__SUPPLIED MATERIAL__
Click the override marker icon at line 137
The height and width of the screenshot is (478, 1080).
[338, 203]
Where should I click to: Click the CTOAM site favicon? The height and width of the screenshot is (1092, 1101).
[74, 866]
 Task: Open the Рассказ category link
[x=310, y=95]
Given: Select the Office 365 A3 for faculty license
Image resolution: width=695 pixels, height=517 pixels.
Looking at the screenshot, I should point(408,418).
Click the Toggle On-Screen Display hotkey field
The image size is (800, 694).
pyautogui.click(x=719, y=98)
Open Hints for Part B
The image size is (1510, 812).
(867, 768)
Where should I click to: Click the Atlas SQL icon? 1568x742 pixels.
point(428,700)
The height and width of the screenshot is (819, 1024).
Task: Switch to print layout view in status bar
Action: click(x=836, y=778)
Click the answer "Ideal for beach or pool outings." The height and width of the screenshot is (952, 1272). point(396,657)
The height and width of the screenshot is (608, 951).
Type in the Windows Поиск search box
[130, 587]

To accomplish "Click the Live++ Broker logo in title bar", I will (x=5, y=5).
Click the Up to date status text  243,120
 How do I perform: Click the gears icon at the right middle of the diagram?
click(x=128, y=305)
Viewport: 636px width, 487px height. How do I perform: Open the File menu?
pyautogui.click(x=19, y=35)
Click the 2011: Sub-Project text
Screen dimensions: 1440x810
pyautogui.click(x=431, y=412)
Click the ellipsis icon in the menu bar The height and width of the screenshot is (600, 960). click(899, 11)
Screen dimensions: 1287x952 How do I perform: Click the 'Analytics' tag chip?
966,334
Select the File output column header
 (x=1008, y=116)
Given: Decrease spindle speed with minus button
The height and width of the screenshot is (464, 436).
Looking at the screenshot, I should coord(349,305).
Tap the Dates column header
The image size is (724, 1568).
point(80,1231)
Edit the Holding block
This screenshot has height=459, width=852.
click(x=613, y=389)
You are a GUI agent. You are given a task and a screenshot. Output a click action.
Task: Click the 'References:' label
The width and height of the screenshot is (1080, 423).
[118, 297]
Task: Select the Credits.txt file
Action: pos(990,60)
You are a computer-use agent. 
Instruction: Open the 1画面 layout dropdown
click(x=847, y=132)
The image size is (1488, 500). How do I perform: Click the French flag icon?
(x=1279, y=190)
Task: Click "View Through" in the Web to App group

__WHAT IS EXPECTED__
All of the records shown above should be reproduced exactly.

__TASK SOLUTION__
Click the override marker icon at line 137
The height and width of the screenshot is (478, 1080).
[338, 203]
Where should I click to: Click the CTOAM site favicon? The height and width of the screenshot is (1092, 1101).
[74, 866]
 Task: Open the Рассказ category link
[x=310, y=95]
Given: Select the Office 365 A3 for faculty license
Image resolution: width=695 pixels, height=517 pixels.
Looking at the screenshot, I should point(408,418).
Click the Toggle On-Screen Display hotkey field
The image size is (800, 694).
pyautogui.click(x=719, y=98)
Open Hints for Part B
The image size is (1510, 812).
(867, 768)
Where should I click to: Click the Atlas SQL icon? 1568x742 pixels.
point(428,700)
The height and width of the screenshot is (819, 1024).
Task: Switch to print layout view in status bar
Action: click(x=836, y=778)
Click the answer "Ideal for beach or pool outings." The height and width of the screenshot is (952, 1272). point(396,657)
The height and width of the screenshot is (608, 951).
Type in the Windows Поиск search box
[130, 587]

To accomplish "Click the Live++ Broker logo in title bar", I will (x=5, y=5).
Click the Up to date status text  243,120
 How do I perform: Click the gears icon at the right middle of the diagram?
click(x=128, y=305)
Viewport: 636px width, 487px height. How do I perform: Open the File menu?
pyautogui.click(x=19, y=35)
Click the 2011: Sub-Project text
Screen dimensions: 1440x810
pyautogui.click(x=431, y=412)
Click the ellipsis icon in the menu bar The height and width of the screenshot is (600, 960). click(899, 11)
Screen dimensions: 1287x952 How do I perform: Click the 'Analytics' tag chip?
966,334
Select the File output column header
 (x=1008, y=116)
Given: Decrease spindle speed with minus button
The height and width of the screenshot is (464, 436).
Looking at the screenshot, I should coord(349,305).
Tap the Dates column header
The image size is (724, 1568).
point(80,1231)
Edit the Holding block
This screenshot has height=459, width=852.
click(x=613, y=389)
You are a GUI agent. You are given a task and a screenshot. Output a click action.
Task: Click the 'References:' label
The width and height of the screenshot is (1080, 423).
[118, 297]
Task: Select the Credits.txt file
Action: pos(990,60)
You are a computer-use agent. 
Instruction: Open the 1画面 layout dropdown
click(x=847, y=132)
The image size is (1488, 500). How do I perform: Click the French flag icon?
(x=1279, y=190)
Task: Click "View Through" in the Web to App group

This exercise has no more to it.